Microbial biomass is a promising source of essential macro- and micronutrients to be used in the food industry, e.g., protein, vitamins, essential amino acids, polysaccharide, etc. This article reviews scientific publications on the properties and composition of microbial biomass as a source of functional ingredients, its biological effectiveness, production methods, and composition.
The review covered research articles published in 2005–2021 and indexed in eLIBRARY.RU, Google Scholar, Scopus, Elsevier, and PubMed. It relied on such general scientific methods as analysis, generalization, and systematization.

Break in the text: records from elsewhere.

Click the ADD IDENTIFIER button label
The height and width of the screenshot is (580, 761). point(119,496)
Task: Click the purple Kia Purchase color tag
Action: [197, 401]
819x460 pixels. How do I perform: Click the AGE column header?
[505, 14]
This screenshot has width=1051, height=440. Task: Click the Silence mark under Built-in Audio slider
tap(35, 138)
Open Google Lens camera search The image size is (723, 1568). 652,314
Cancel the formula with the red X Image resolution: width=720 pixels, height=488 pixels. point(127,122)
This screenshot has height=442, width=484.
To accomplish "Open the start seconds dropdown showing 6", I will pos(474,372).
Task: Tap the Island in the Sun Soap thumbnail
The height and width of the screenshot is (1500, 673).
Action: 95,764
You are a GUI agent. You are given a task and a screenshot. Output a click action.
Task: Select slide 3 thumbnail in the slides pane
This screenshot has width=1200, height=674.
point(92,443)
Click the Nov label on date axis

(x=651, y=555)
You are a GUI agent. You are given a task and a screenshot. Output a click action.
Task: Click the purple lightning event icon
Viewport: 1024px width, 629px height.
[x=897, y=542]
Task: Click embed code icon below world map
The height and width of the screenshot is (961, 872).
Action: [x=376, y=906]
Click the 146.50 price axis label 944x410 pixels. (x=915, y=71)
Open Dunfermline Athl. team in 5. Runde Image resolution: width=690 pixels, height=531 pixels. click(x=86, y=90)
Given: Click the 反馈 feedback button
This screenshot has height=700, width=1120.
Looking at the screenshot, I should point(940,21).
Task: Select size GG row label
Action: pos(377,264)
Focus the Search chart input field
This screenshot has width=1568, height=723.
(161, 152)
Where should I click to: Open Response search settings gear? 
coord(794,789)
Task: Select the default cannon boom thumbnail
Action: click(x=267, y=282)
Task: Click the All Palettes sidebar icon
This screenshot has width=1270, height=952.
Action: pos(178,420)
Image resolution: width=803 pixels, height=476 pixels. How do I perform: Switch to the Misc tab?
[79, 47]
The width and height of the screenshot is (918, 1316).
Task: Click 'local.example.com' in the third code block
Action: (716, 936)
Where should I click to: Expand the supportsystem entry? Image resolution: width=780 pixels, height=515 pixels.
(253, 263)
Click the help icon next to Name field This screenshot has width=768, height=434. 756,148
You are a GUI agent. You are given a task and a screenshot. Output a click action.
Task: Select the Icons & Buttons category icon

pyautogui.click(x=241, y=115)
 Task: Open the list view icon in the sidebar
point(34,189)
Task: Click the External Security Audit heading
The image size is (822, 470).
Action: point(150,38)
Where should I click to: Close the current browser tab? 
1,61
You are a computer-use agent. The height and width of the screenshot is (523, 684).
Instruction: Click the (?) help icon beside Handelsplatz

Saccharomyces cerevisiae yeast and Aspergillus mycelial fungi appeared to be the most popular research objects. Most studies concentrated on the chitin-glucan-mannan complex of cell walls and protoplasmic biovaluable protein. Others featured the biocatalytic conversion of microbial polymers with the transfer of biologically valuable components into an enzyme-accessible state. Bioactive ingredients of microbial origin could be divided into sorbents, immunomodulators, neurotransmitters, antioxidants, and anticarcinogenics.
Microbial fermentolysates are a potential source of bioactive compounds for functional foods. However, the medical and biological properties of their minor bioactive components remain understudied while fermentolysates can yield new functional products fortified with essential amino acids and low-molecular bioactive peptides.